There are fewer submissions than usual this week. I'm envisioning legions of youth services librarians enjoying much needed post summer reading program vacations with absolutely no thoughts of flannel boards. Alas, some of us are still involved with summer programs (our final program is Monday) and others are busy planning fall activities. So for those of us still around, here's this week's Flannel Friday Round-Up:
Lisa of Thrive After Three has made a flannel story out of The Day the Crayons Quit. She combines felt pieces and props to make the story work for large groups.
Kathryn of Fun with Friends at Storytime has made the cutest spiders to go with the rhyme, "Five Little Spiders." Yes, cute spiders - they have big smiles and sparkly legs. Kathryn has been busy planning her October programs for in addition to spiders, she has made colorful firetrucks for children to "drive" to the flannel board. They go with her rhyme, "Calling All Firetrucks!"
Kristen of Let the Wild Rumpus Start has created an adorable set of figures for the flannel board from Sandra Boynton's Happy Hippo, Angry Duck. Now this small book about moods can be shared with a group.
Lisa of Libraryland shows how her technique for making felt board pieces has changed. She points out that they have become larger and more vibrant and she shares her tips with us by showing how she made the figures for The Big Red Barn.

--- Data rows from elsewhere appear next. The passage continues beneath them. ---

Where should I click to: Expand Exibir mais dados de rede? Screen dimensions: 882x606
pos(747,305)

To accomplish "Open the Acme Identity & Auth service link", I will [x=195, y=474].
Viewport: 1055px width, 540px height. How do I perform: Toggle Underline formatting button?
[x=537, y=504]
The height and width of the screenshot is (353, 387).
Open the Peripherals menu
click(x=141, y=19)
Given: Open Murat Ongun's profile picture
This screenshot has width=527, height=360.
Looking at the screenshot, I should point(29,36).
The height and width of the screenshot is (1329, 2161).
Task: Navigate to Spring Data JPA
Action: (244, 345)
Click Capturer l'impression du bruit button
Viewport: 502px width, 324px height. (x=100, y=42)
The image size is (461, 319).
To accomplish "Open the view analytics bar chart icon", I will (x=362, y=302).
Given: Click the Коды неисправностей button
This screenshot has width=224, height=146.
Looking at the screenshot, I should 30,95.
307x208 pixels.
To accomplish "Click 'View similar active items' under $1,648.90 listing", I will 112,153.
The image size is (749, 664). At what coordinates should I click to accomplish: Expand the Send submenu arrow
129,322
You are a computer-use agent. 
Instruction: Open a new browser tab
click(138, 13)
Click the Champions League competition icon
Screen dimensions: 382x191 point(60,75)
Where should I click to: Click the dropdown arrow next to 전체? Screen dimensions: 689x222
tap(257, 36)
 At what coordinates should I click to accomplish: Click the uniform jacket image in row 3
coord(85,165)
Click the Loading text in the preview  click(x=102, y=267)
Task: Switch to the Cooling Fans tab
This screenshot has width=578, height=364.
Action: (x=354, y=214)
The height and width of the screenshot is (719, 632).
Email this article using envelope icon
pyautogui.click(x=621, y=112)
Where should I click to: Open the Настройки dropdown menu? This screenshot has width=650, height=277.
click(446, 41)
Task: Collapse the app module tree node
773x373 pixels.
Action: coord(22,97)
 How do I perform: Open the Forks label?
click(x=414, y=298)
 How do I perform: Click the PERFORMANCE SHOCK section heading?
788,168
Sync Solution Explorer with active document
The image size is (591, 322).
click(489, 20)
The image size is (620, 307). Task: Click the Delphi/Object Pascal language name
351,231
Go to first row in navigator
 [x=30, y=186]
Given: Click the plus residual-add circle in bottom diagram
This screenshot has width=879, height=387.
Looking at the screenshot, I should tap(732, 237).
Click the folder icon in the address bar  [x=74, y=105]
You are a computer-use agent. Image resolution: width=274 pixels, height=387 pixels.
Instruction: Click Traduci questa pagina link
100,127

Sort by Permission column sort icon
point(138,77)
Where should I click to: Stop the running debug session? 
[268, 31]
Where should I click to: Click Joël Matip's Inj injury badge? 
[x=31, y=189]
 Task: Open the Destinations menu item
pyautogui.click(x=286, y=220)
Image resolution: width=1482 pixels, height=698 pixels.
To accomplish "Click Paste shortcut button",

Rachel of Rachel Moani: The Crafty Life of an Almost Librarian identifies with Little Monkey of the story Monkey Face. Not only does she show us her fantastic felt pieces but she also graciously provides us with a template for them.
Bridget of What Is Bridget Reading? wrote some rhymes to go with her lovely crocheted cupcakes. (The first one made me, as my grandson would say, hungry for cupcakes.)
Amber of Artistic Literacy has created a colorful truck matching game using die cuts backed with black felt. She provides a song for identifying the trucks and people to match with them.
My contribution is "The Three Little Rabbits." It's based on a Turkish folktale that is similar to "The Three Little Pigs."
The Flannel Friday blog is the source for everything you need to know about Flannel Friday.